Two- pronged legislation ‘will protect personal data from business misuse’
THE NATIONAL Legislative Assembly yesterday passed the controversial cybersecurity law amid widespread concern that it gives too much power to officials to violate people’s privacy for the sake of national security, though proponents say it will protect online content.
The new cybersecurity legislation mainly focuses on national infrastructure, not online content as feared by some critics, according to the bill’s drafters.
Prinya Hom-anek, of the National Legislative Assembly’s cyber committee, and Paiboon Amornpinyokeat, an adviser, said the legislation is aimed at protecting banking and ATM technology, electricity, waterworks, telecommunication, internet, airport and other public transport and infrastructure.
The new law will not usually affect the general public except those involved in threatening the security of these critical public infrastructures, they insisted.
Prinya and Paiboon said critics had disseminated “misinformation” about the legislation by highlighting the potentially negative consequences on people’s rights and privacy.
In most cases, authorities would be required to seek a court approval to search, spy on or hack computers and networks if they believe critical national infrastructure is at risk of cyberattack.
However, in the event of national emergencies, authorities are empowered to do their work without prior court warrants. National emergencies are clearly defined in the law and include sabotage, they said.
The cybersecurity legislation was passed by the National Legislative Assembly by 133 votes, with 16 members abstaining. NLA members spent more than two hours debating the details. The bill’s final version was vetted by an NLA committee chaired by Sawanee Suwannacheep.
The NLA also approved the Personal Data Protection Bill, which will affect consumers and businesses among others.

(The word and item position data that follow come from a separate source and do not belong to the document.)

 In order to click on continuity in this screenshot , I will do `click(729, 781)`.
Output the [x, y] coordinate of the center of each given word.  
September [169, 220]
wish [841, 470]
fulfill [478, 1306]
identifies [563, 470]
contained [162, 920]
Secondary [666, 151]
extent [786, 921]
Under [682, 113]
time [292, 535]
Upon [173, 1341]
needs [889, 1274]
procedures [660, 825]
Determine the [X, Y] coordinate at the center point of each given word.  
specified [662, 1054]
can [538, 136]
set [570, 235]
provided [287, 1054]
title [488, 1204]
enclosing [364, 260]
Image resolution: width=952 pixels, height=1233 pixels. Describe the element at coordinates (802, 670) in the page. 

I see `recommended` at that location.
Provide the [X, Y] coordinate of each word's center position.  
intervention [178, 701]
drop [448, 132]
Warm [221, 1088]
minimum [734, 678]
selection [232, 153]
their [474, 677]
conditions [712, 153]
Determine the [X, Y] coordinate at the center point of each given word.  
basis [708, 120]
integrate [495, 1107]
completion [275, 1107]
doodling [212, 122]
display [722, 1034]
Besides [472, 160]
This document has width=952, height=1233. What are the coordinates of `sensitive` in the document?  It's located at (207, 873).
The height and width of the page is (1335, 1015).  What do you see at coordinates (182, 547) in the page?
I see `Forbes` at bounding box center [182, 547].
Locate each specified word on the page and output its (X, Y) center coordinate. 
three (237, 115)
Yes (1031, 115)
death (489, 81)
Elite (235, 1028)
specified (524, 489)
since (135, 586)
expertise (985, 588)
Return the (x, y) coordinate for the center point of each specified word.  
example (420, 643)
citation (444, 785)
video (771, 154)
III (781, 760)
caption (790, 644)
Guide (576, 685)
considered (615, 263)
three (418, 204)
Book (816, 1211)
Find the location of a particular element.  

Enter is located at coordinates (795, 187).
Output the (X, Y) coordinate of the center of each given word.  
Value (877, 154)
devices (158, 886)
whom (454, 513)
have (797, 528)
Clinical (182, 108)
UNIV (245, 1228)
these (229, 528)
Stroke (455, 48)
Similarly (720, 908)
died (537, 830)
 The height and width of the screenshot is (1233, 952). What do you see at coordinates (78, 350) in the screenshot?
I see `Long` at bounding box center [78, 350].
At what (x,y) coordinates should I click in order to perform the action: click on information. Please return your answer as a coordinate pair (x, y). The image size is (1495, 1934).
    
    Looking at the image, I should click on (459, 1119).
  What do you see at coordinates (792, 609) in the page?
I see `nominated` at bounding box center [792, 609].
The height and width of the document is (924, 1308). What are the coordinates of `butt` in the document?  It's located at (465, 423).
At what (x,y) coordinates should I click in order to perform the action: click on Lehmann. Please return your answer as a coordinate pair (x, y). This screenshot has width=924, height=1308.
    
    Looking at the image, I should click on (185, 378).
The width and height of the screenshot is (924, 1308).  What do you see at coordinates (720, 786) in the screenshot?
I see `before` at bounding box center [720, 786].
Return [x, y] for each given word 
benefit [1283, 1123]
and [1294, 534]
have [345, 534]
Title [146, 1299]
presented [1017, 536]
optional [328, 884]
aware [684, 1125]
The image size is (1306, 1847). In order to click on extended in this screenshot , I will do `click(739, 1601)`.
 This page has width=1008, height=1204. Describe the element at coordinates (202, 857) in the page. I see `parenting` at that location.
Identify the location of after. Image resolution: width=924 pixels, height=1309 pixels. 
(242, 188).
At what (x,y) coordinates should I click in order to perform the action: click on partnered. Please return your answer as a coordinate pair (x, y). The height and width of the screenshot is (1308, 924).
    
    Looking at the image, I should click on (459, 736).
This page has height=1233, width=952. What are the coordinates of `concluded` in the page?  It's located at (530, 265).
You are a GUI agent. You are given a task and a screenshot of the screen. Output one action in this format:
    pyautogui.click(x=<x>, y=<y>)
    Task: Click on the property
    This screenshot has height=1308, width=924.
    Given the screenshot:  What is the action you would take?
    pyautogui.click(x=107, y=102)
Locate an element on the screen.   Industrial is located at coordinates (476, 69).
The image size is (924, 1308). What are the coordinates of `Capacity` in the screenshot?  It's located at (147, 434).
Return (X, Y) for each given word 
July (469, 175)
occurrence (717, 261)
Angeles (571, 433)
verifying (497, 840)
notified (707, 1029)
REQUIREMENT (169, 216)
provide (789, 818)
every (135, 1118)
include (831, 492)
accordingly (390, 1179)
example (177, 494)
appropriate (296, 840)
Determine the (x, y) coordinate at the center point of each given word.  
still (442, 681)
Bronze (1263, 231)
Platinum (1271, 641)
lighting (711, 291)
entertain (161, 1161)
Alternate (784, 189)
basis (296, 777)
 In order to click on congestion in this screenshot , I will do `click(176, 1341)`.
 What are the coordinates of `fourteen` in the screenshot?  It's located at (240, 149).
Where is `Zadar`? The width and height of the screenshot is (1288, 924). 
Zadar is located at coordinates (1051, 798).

Under the latter legislation, all data processors must get explicit consent from owners of all consumer data before they can use their names, photos and other individual data for commercial and other purposes.
For example, online businesses and social media platforms in possession of consumer data will have to comply with the new law.
The legislation also protects data owners. For example, if a bank customer’s personal data is leaked and used by, for example, an insurance company to sell their financial products, the bank could be sued by the owner of that personal data.
Businesses will have one year to prepare for compliance with the |legislation, while the national data protection committee will have to issue regulations to cover specific issues.
In the final version of this bill, the mass media, courts and police are exempted from the data protection law, and so do not need prior consent from data owners to use their personal data.
Overall, the legislation will upgrade the country’s legal framework for international businesses in compliance with the EU’s GDPR, which supporters say will boost foreign business and investor confidence.
Airlines and hotel chains operating in Thailand have many EU customers whose personal data are protected by the EU law, making it is necessary for the country to enact the legislation.